> _Текст для чтения_
Однако процесс землеустройства не исчерпывался распределением земли среди той или иной национальной группы. Этот этап был
необходим для более важной - классовой дифференциации земельного имущества и обеспечения землей малоимущих категорий населения с приоритетом создания коллективных форм хозяйствования - кооперативов, артелей, коммун. Тем самым помимо национального квотирования уже внутри этнической общины выдерживался классовый принцип, суть которого заключалась в первоочередном наделении землей и оказании агропомощи бедняцко-батрацкой части населения как главному классовому союзнику большевиков в деревне, чьи хозяйства в перспективе должны были стать примером передовых советских форм землепользования.
В крупном армянском селе Чалтырь Ак-сайского района Донского округа, которое войдет в состав выделенного национального Мясниковского района, после оформления границ землепользования в 1922 г. (19 682,87 десятин удобной земли; в среднем по 1,86 десятины земли I сорта на едока), тремя годами позднее, было закончено внутриселенное разверстание, проект которого был представлен на утверждение Окружному земельному совещанию. Все армянское население села было разбито на три категории хозяйств: 1) сильные хозяйства, получавшие земли на наибольшем расстоянии от села, образовали 11 групповых хозяйств оптимального размера; каждая группа состояла от 96 едоков с площадью от 178 до 315 десятин; 2) середняцкие хозяйства, получившие землю ближе к селу, были разбиты на 13 групп размером от 20 до 40 дворов с площадью от 323 до 600 десятин земли; 3) бедняцкие хозяйства, находившиеся в непосредственной близости от села, образовали 28 групп таких же оптимальных размеров [14, л. 26]. В отчете комиссии по обследованию «нацмен-населенных пунктов» по сельхозкоопера-ции и землеустройству с. Чалтырь отмечалось, что «расположенная около селения бедняцкая группа должна была быть кооперирована, чтобы устранить сдачу бедняцкими хозяйствами в аренду своих участков» [14, л. 26].

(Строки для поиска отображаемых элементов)

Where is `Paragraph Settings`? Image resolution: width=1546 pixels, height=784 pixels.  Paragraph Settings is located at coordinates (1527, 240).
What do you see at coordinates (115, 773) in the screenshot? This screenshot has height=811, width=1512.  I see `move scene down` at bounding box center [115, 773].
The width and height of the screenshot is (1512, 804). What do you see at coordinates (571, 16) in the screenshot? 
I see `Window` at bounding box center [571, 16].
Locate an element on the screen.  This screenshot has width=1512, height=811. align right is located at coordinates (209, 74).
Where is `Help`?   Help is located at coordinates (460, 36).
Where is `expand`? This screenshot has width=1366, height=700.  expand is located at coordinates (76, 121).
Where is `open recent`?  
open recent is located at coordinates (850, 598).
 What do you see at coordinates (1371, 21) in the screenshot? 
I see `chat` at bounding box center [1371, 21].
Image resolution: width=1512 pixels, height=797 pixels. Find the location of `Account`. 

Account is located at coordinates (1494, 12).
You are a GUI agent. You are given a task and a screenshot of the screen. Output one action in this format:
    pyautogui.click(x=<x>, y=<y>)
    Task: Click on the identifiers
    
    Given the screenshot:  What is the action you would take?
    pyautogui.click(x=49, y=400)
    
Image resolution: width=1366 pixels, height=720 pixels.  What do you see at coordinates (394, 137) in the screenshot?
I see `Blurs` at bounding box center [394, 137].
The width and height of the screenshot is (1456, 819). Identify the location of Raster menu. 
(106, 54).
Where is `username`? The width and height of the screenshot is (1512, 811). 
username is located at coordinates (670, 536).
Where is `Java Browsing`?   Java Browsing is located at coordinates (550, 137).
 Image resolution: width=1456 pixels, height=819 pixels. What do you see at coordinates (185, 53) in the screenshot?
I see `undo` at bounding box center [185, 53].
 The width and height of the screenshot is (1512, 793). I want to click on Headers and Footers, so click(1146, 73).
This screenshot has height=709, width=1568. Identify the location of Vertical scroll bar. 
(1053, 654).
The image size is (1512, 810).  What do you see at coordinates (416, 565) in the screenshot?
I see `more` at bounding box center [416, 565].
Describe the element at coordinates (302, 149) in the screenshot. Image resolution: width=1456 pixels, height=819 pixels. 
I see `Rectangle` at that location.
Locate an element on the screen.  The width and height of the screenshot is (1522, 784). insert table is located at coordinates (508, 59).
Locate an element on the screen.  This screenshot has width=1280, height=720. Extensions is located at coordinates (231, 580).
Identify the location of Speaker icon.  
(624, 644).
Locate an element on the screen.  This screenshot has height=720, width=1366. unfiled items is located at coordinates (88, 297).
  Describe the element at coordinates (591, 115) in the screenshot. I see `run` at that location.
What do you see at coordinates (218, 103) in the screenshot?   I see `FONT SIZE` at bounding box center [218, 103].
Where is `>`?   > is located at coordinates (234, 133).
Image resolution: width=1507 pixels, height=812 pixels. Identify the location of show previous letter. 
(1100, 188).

> _Задания_
**a.** Сколько групп образовали бедняцкие хозяйства села Чалтырь, согласно тексту о землеустройстве?
**b.** Продолжите текст о землеустройстве в селе Чалтырь, начав сразу после его последнего предложения.

> _Ответы к заданиям_
**a.** Бедняцкие хозяйства образовали 28 групп.

**b.**
С целью борьбы с архаичными формами хозяйствования (чересполосица, дальноземелье) местные власти стремились создать образцовые хозяйства. Так, за пределами Чалтыря на основе сплошного землеустройства были созданы новые хозяйства - два выселка; в отдельном массиве были землеустроены шесть сельхозто-вариществ и одна сельхозкоммуна, которые оценивались как важный «шаг на пути к компактному хозяйству и правильному севообороту» [14, л. 26 об.]. В то же время помимо развития тра-
диционных форм земледелия и агрокультур (в Чалтыре - гарновка) важнейшей задачей провозглашалось развитие смежных отраслей. По мере роста населения обеспеченность землей на душу населения в районе неуклонно снижалась.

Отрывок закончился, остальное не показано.